### TASK DESCRIPTION
Replace "checkbox" with "check box" in the records, from the line with "Viewport: 738px width, 555px" up to and including the line with "Action: click(263, 307)". Give only those lines, unchanged otherwise, and leave out the pictures.

--- Start EXTRACTED INFORMATION ---

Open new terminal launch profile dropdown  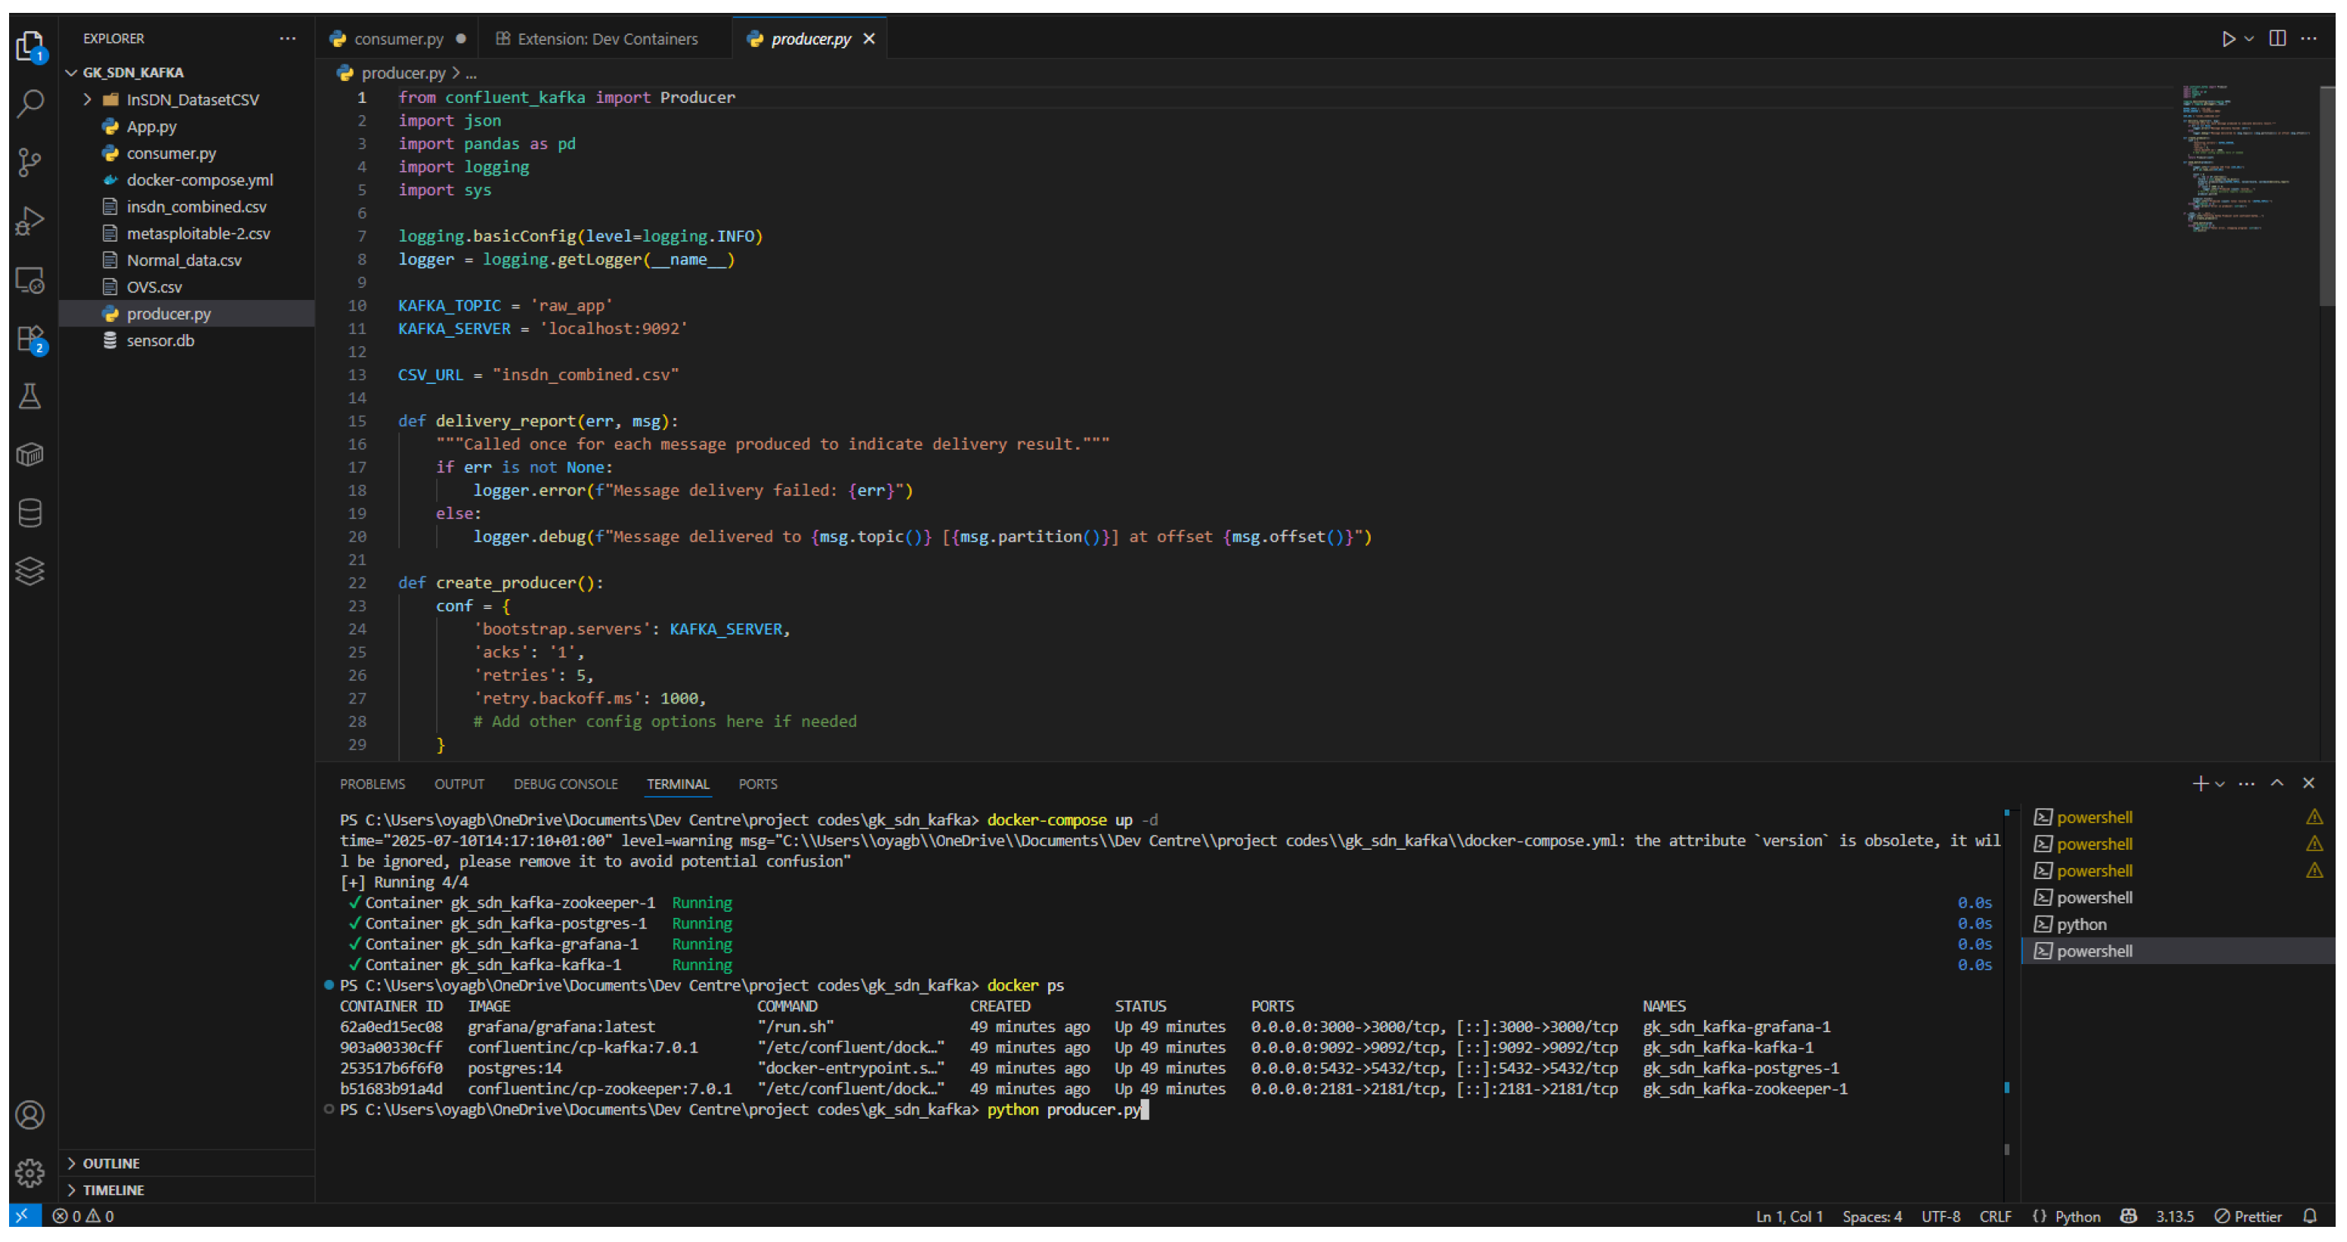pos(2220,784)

--- End EXTRACTED INFORMATION ---
--- Start EXTRACTED INFORMATION ---

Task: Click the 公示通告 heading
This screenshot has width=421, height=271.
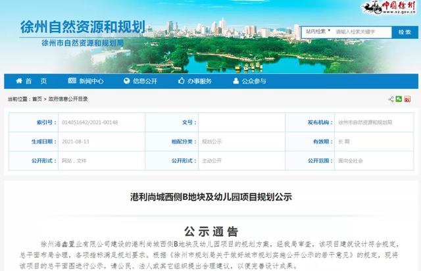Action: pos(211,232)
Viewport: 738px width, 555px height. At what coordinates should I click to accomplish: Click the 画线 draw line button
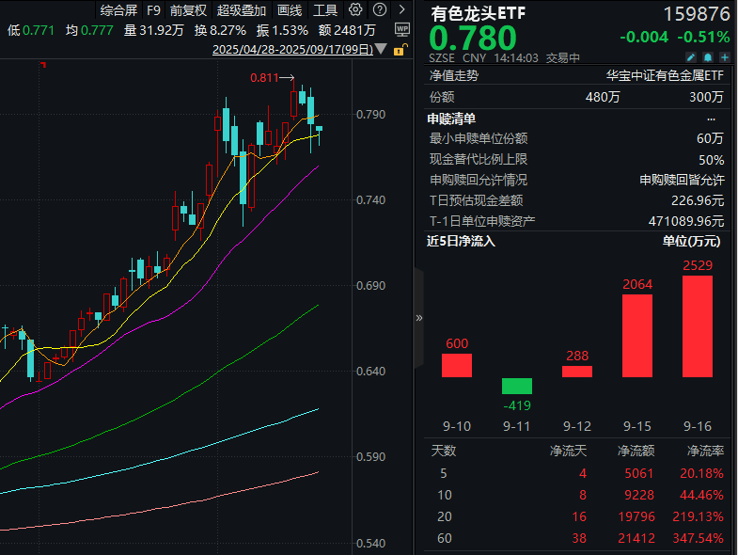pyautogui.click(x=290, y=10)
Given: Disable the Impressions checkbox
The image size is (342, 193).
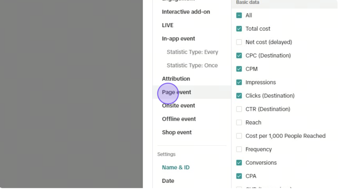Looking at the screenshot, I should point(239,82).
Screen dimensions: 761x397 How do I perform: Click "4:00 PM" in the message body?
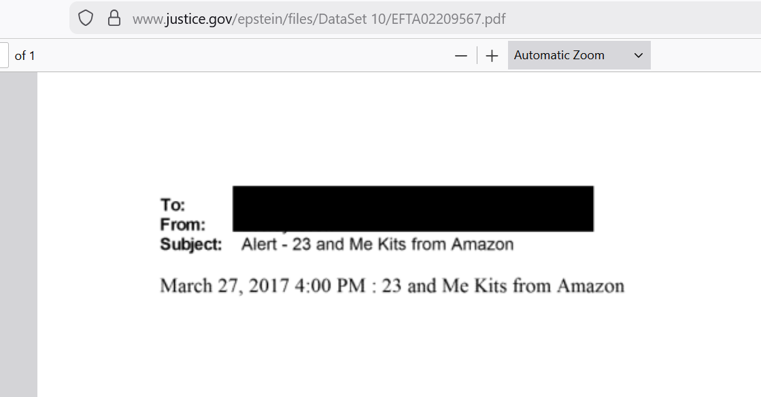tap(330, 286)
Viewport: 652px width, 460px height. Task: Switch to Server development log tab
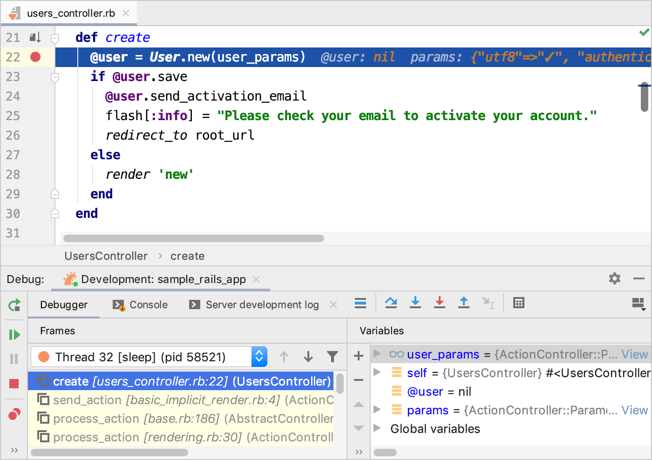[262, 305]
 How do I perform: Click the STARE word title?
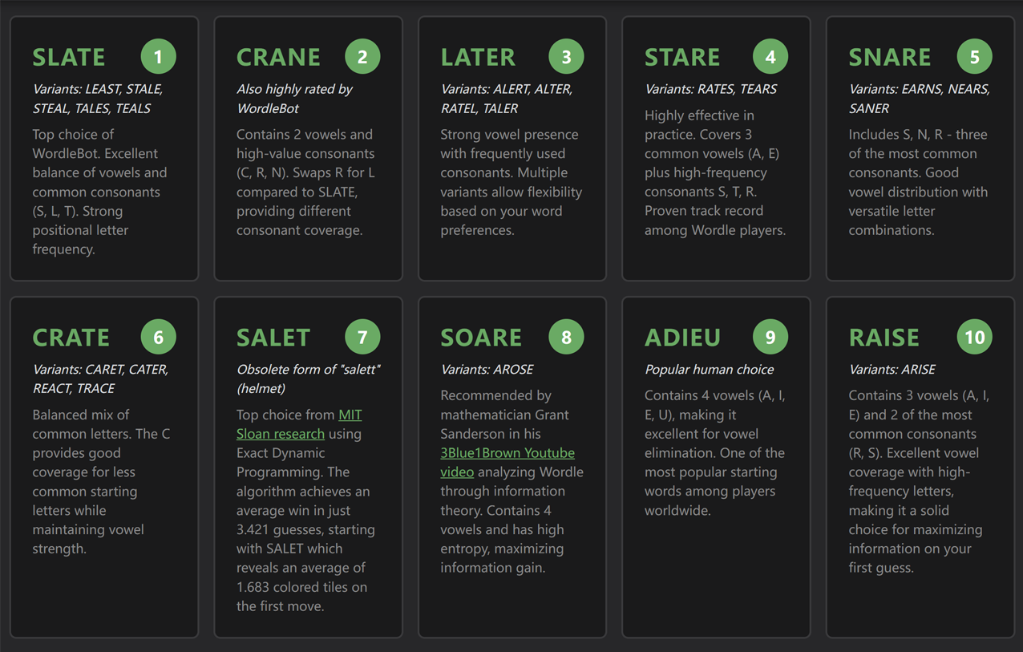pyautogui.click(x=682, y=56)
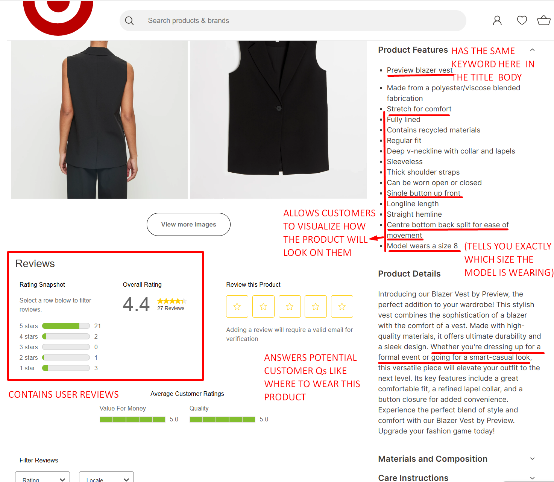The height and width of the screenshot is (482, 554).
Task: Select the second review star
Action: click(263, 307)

--- End EXTRACTED INFORMATION ---

### WORKED ANSWER
Viewport: 738px width, 555px height. At what coordinates should I click to accomplish: Click the 画线 draw line button
pyautogui.click(x=290, y=10)
Given: Disable the Impressions check box
The image size is (342, 193).
Looking at the screenshot, I should point(239,82).
Screen dimensions: 761x397 How do I perform: Click "4:00 PM" in the message body?
tap(330, 286)
Viewport: 652px width, 460px height. Task: Switch to Server development log tab
[262, 305]
 How do I perform: Click the STARE word title?
pyautogui.click(x=682, y=56)
The height and width of the screenshot is (482, 554).
Task: Select the second review star
Action: click(263, 307)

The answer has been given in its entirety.